→ Collected data
******
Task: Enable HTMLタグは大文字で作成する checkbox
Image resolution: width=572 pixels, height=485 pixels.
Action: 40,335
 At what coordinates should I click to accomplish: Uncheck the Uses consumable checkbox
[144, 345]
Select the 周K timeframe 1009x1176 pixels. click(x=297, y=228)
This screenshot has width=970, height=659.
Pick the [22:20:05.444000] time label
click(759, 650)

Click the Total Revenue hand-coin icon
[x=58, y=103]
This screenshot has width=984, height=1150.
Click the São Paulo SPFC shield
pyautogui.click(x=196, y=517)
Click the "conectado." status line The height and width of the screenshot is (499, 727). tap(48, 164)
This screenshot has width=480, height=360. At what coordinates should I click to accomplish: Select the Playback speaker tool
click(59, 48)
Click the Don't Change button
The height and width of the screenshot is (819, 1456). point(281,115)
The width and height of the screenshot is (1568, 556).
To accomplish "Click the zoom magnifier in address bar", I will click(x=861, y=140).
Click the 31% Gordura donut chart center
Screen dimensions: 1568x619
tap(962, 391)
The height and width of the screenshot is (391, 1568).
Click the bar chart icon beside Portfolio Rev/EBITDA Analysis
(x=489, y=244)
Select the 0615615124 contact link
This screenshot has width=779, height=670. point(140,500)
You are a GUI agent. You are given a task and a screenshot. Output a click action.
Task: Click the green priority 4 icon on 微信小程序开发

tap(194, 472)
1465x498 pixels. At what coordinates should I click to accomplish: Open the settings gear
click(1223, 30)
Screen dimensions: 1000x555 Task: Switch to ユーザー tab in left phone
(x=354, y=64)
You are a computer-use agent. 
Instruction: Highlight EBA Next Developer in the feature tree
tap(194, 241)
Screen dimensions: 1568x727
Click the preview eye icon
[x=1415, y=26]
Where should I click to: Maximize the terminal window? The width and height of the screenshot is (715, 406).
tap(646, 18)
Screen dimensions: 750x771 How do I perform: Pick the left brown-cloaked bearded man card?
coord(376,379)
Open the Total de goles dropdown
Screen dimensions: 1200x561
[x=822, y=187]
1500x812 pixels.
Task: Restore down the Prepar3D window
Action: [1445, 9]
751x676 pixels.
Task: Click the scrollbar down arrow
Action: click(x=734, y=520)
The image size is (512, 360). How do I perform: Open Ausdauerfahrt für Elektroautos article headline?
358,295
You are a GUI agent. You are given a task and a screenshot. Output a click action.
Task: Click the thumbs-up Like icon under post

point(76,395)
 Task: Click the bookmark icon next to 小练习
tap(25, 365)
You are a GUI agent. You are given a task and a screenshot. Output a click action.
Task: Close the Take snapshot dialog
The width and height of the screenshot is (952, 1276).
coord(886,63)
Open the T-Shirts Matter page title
******
→ Brief
Repeat the entries above exactly, from the first line through the line containing "This screenshot has width=970, height=659.".

→ Exercise output
Task: Enable HTMLタグは大文字で作成する checkbox
Image resolution: width=572 pixels, height=485 pixels.
Action: 40,335
 At what coordinates should I click to accomplish: Uncheck the Uses consumable checkbox
[144, 345]
Select the 周K timeframe 1009x1176 pixels. click(x=297, y=228)
This screenshot has width=970, height=659.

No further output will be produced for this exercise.